We also learned about the possibility of carbon-based life forms existing elsewhere in the cosmos. For example, Saturn’s moons arguably can provide an appropriate climate for a life form to exist. The talks were categorized into particular fields. We also attended a talk about Nuclear Fusion, and how, in science, we are attempting to emulate an even higher temperature of the sun’s core.
The stand that I [Gregor] found myself most interested in was the engineering stand. An engineer explained to us that we are now having to redefine the way we look at designing technology due to different conditions on other planets. This is proving to be a revolutionary step in the field of mining.
The Virtual Reality (VR) stand included a presentation on how people can now be trained for different professions without even having to leave the comfort of their own homes. VR is now able to accurately and realistically reconstruct the real world to an extent that will eventually make for a much safer environment for all of us.

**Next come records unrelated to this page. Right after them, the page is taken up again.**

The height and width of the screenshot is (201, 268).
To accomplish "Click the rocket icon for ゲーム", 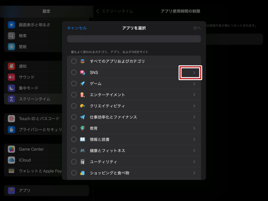I will click(82, 84).
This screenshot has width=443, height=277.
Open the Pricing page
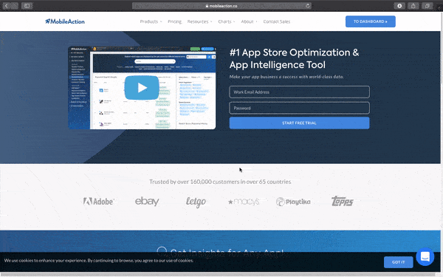click(174, 21)
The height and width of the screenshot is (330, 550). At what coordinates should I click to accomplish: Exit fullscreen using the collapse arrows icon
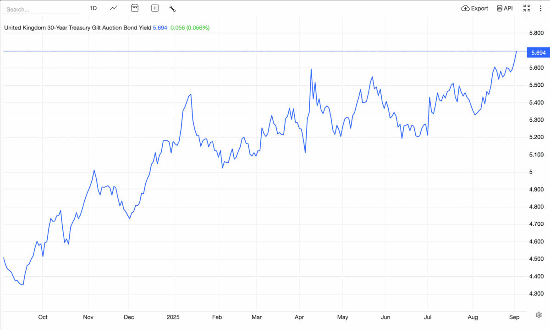(x=526, y=8)
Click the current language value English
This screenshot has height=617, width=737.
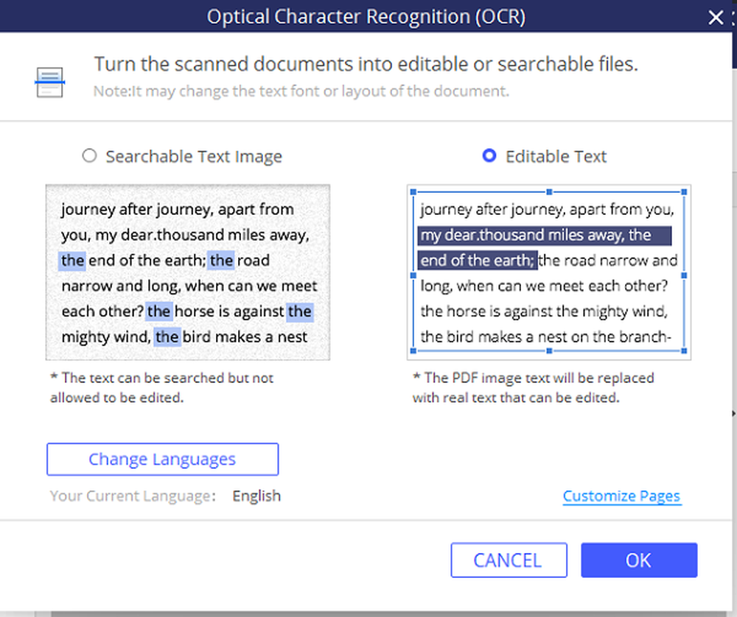tap(256, 496)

I [Gregor] really enjoyed partaking as a volunteer, mainly because it really gave me an insight into just how much attention to detail there must be in the realistic digital recreation of real life.
As a group, at lunch, we visited the different food stalls and had a chance to talk about the different experiences we had. We heard some interesting stories from a lot of our peers about how they now have new interests in different areas of science. Here’s one from IB Year 1 student Ana Julia Trento Bezerra:
“I heard an incredible talk about Huntington’s disease presented by Dr. Edward Wild, who was able to describe this condition and tell us a little bit about his ongoing research to find a way to prevent it using simple, easy-to-understand terms. The day was an awesome opportunity for students interested in scientific areas, like me, to discover fascinating curiosities related to it and acquire knowledge in an unusual and funny way.”